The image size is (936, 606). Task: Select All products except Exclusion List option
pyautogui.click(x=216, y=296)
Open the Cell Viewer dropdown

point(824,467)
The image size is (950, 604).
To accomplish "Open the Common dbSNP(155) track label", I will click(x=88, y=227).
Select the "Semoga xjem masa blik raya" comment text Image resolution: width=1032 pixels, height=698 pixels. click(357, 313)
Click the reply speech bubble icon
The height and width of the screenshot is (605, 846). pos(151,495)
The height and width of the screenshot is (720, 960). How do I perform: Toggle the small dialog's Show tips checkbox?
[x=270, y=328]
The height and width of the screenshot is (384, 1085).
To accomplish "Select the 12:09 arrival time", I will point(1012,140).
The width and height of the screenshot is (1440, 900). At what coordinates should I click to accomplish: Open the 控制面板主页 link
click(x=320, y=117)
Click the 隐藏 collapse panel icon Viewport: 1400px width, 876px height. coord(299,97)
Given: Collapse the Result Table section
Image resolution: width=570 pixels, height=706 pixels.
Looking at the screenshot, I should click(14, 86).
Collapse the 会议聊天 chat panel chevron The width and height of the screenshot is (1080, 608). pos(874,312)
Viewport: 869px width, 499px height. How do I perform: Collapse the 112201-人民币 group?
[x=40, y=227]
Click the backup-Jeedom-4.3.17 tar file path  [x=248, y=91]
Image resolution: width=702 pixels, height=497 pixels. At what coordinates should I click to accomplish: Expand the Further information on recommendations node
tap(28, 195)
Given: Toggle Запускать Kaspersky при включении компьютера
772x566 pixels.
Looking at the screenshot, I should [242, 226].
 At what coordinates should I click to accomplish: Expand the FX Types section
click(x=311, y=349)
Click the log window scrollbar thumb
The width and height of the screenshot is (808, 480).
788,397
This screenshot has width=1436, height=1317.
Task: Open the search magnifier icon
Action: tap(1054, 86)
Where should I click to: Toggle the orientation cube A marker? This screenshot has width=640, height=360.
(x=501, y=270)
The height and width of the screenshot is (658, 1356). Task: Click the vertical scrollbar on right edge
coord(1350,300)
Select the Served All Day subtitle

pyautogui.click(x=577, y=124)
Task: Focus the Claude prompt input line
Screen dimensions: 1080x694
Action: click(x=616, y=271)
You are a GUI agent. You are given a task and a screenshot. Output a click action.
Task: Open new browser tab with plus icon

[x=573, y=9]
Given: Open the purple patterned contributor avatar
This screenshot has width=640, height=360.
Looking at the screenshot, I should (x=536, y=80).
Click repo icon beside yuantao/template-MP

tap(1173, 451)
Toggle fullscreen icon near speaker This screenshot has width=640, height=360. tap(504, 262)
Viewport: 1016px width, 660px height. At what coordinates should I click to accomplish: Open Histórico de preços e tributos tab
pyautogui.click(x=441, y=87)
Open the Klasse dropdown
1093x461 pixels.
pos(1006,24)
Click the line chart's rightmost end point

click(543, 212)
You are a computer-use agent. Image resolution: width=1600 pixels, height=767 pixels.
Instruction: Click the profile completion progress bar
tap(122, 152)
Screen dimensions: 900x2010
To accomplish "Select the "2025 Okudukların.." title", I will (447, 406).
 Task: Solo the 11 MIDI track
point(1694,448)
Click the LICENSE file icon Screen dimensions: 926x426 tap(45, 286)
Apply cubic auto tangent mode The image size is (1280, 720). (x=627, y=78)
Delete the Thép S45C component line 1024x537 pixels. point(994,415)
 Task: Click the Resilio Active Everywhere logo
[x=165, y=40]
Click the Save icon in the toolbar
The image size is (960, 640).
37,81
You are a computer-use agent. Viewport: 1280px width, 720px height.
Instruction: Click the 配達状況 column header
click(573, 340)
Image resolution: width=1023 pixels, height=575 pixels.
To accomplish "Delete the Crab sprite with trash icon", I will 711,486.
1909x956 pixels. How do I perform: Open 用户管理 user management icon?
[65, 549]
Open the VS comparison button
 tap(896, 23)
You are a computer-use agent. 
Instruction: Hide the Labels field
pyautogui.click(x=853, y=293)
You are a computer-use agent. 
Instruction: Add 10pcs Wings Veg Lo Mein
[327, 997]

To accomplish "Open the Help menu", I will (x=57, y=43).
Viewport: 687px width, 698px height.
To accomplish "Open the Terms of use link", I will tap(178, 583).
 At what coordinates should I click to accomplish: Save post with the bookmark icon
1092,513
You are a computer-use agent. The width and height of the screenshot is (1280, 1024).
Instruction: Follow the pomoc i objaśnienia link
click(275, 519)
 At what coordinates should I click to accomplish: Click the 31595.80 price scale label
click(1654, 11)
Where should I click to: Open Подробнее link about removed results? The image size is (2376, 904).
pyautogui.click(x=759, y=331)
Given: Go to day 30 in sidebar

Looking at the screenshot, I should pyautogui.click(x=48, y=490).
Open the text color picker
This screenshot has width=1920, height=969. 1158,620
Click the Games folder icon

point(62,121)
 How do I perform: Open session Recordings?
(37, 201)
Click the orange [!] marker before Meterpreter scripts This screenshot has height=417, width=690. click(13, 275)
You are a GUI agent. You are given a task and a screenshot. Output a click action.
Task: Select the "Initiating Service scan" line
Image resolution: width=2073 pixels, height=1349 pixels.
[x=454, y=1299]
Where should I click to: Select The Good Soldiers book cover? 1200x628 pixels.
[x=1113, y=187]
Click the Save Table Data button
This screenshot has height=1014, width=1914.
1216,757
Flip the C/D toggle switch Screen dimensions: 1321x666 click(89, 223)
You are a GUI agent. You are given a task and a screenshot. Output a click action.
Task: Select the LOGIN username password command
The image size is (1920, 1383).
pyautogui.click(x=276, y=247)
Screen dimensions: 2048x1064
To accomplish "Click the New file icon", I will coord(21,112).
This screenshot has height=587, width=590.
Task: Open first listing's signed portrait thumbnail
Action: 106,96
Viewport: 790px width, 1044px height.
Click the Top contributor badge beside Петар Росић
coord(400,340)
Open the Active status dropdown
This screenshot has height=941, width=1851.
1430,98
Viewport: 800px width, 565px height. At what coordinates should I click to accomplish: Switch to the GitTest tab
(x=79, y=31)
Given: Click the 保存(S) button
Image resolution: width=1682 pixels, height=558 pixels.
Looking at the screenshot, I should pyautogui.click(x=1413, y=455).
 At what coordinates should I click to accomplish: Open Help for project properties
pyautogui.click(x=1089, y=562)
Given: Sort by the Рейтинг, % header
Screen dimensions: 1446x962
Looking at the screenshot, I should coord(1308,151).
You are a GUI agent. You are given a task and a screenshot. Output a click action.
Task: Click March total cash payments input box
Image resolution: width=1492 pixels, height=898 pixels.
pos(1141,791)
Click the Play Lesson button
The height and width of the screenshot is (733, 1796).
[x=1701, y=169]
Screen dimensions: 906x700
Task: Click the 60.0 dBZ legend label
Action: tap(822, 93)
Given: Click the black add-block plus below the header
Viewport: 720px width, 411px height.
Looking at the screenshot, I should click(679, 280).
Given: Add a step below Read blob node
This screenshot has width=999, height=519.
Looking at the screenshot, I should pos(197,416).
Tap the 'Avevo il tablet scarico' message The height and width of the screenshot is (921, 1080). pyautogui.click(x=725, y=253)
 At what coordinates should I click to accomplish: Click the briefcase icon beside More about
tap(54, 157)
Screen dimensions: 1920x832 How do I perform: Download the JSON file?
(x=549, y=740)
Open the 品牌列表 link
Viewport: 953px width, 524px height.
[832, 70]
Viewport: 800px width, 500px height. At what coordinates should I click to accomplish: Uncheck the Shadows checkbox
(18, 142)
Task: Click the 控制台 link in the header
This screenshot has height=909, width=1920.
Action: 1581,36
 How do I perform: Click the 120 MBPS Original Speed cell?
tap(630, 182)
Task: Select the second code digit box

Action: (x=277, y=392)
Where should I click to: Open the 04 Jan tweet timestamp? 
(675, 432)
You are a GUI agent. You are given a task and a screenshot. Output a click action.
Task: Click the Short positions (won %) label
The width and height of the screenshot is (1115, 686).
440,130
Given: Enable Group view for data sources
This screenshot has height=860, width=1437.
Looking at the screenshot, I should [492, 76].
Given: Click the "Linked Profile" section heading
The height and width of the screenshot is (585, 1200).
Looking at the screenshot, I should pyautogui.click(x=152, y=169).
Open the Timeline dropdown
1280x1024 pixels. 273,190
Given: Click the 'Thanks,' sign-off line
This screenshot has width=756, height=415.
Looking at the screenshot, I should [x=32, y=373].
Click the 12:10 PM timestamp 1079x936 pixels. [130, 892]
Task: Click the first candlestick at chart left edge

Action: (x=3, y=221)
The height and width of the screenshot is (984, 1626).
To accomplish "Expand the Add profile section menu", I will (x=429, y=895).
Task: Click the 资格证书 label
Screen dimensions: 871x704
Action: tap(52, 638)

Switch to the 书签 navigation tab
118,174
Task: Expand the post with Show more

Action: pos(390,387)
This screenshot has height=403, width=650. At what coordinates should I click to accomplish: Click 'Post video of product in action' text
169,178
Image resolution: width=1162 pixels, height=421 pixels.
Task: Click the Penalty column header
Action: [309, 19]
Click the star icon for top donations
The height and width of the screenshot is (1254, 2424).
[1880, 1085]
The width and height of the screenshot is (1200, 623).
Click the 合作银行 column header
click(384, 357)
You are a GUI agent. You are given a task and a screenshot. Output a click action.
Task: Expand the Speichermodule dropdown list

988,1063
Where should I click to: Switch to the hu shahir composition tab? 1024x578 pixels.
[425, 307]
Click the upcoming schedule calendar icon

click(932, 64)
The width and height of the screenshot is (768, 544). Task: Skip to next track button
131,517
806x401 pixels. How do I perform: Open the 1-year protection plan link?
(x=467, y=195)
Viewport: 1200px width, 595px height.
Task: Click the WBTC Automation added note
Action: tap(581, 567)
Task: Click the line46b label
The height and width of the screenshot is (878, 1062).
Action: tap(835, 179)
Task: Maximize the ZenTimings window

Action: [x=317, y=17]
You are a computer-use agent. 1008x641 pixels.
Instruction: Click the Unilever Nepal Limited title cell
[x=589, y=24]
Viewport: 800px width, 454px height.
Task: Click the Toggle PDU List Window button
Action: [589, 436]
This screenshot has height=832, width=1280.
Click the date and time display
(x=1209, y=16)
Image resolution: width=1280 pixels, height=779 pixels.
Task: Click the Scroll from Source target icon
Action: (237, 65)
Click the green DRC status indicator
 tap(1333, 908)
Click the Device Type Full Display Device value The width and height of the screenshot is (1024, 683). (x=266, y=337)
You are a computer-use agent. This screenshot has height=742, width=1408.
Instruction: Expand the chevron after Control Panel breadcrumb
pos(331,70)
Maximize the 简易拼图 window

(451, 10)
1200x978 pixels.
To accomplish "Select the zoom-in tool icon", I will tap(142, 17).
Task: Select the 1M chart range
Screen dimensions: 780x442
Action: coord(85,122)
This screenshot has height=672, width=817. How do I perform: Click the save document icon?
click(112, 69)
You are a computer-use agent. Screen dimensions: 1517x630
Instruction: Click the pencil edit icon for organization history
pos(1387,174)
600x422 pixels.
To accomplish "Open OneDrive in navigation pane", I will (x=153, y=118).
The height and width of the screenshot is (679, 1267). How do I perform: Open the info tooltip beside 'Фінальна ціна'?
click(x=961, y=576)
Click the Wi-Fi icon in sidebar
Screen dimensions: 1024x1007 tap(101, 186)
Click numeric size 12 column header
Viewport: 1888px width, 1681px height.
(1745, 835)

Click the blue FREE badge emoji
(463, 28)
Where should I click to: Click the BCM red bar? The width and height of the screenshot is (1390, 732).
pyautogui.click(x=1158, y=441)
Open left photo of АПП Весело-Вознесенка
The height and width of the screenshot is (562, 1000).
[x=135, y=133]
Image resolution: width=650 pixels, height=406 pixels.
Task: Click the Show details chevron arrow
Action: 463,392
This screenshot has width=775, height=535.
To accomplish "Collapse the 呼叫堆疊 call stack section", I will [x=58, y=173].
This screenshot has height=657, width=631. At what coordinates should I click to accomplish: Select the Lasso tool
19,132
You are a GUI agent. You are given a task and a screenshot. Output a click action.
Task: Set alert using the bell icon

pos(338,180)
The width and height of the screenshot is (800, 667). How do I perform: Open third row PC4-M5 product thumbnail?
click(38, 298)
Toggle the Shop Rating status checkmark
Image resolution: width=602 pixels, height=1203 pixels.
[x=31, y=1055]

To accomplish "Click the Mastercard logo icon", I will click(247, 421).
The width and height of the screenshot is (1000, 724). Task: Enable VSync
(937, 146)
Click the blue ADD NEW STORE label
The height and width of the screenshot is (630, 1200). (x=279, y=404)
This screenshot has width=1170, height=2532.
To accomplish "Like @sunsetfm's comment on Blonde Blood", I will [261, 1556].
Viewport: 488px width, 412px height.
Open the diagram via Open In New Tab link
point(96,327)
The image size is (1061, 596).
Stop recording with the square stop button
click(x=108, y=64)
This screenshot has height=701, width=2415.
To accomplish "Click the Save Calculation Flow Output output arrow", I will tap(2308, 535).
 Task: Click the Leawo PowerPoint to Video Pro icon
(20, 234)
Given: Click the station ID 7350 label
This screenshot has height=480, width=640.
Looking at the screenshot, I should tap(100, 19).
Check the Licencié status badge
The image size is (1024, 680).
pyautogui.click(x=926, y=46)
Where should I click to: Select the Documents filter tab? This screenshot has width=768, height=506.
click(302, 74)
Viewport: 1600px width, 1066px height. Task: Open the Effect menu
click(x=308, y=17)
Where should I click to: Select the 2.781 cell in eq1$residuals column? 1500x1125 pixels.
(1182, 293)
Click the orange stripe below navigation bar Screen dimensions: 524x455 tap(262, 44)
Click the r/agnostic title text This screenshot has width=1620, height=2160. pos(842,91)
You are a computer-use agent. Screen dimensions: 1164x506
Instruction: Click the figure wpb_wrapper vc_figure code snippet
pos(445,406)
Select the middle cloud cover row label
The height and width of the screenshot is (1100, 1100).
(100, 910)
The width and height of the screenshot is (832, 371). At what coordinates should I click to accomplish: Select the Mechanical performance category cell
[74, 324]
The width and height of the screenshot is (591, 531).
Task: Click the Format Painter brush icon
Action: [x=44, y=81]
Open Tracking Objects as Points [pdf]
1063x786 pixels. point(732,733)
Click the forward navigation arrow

□ □ □ □

Your objective: Within the entries, find all lines holding "computer" and copy each one.

Completed exercise:
You are a computer-use agent. Image resolution: width=1600 pixels, height=767 pixels.
You are a computer-use agent. Viewport: 1280px width, 720px height.
You are a computer-use agent. 
You are a computer-use agent. 
You are a computer-use agent. The width and height of the screenshot is (1280, 1024).
You are a computer-use agent. 1008x641 pixels.
You are a computer-use agent. This screenshot has height=742, width=1408.
You are a computer-use agent. Screen dimensions: 1517x630
You are a computer-use agent. Screen dimensions: 1164x506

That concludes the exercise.